• **Goal of the exercise**
Copy out each of the following records word for word.

— begin —

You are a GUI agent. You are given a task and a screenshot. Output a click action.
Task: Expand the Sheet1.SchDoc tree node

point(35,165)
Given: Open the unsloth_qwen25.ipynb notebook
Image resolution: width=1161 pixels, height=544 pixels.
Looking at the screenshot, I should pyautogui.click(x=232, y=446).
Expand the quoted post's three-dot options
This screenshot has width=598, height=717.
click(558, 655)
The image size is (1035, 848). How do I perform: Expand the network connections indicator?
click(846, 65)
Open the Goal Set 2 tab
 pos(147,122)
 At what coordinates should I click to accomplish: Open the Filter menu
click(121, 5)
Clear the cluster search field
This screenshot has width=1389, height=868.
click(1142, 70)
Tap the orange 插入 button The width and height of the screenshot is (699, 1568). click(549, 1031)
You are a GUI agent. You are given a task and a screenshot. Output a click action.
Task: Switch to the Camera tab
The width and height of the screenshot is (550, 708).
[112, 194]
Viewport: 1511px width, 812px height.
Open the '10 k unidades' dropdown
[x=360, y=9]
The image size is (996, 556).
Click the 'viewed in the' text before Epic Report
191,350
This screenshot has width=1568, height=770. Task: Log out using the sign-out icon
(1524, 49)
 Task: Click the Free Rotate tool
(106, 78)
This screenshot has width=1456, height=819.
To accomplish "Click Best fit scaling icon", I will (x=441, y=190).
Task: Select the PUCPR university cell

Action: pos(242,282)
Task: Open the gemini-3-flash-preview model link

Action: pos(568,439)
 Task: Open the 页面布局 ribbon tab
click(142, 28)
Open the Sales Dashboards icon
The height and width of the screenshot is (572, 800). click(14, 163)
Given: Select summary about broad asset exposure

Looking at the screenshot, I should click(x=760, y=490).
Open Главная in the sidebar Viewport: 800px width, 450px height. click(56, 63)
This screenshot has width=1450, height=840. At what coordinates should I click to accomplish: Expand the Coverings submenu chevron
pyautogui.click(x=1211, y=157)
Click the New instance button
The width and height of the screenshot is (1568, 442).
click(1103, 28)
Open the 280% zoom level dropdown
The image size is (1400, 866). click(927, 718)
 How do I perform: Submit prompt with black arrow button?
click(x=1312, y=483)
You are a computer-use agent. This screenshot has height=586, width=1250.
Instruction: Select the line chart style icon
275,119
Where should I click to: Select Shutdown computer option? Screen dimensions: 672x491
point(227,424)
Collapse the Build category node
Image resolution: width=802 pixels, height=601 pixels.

— end —

• **Result**
You are a GUI agent. You are given a task and a screenshot. Output a click action.
Task: Expand the Sheet1.SchDoc tree node

point(35,165)
Given: Open the unsloth_qwen25.ipynb notebook
Image resolution: width=1161 pixels, height=544 pixels.
Looking at the screenshot, I should pyautogui.click(x=232, y=446).
Expand the quoted post's three-dot options
This screenshot has width=598, height=717.
click(558, 655)
The image size is (1035, 848). How do I perform: Expand the network connections indicator?
click(846, 65)
Open the Goal Set 2 tab
 pos(147,122)
 At what coordinates should I click to accomplish: Open the Filter menu
click(121, 5)
Clear the cluster search field
This screenshot has width=1389, height=868.
click(1142, 70)
Tap the orange 插入 button The width and height of the screenshot is (699, 1568). click(549, 1031)
You are a GUI agent. You are given a task and a screenshot. Output a click action.
Task: Switch to the Camera tab
The width and height of the screenshot is (550, 708).
[112, 194]
Viewport: 1511px width, 812px height.
Open the '10 k unidades' dropdown
[x=360, y=9]
The image size is (996, 556).
Click the 'viewed in the' text before Epic Report
191,350
This screenshot has width=1568, height=770. Task: Log out using the sign-out icon
(1524, 49)
 Task: Click the Free Rotate tool
(106, 78)
This screenshot has width=1456, height=819.
To accomplish "Click Best fit scaling icon", I will (x=441, y=190).
Task: Select the PUCPR university cell

Action: pos(242,282)
Task: Open the gemini-3-flash-preview model link

Action: pos(568,439)
 Task: Open the 页面布局 ribbon tab
click(142, 28)
Open the Sales Dashboards icon
The height and width of the screenshot is (572, 800). click(14, 163)
Given: Select summary about broad asset exposure

Looking at the screenshot, I should click(x=760, y=490).
Open Главная in the sidebar Viewport: 800px width, 450px height. click(56, 63)
This screenshot has width=1450, height=840. At what coordinates should I click to accomplish: Expand the Coverings submenu chevron
pyautogui.click(x=1211, y=157)
Click the New instance button
The width and height of the screenshot is (1568, 442).
click(1103, 28)
Open the 280% zoom level dropdown
The image size is (1400, 866). click(927, 718)
 How do I perform: Submit prompt with black arrow button?
click(x=1312, y=483)
You are a computer-use agent. This screenshot has height=586, width=1250.
Instruction: Select the line chart style icon
275,119
Where should I click to: Select Shutdown computer option? Screen dimensions: 672x491
point(227,424)
Collapse the Build category node
Image resolution: width=802 pixels, height=601 pixels.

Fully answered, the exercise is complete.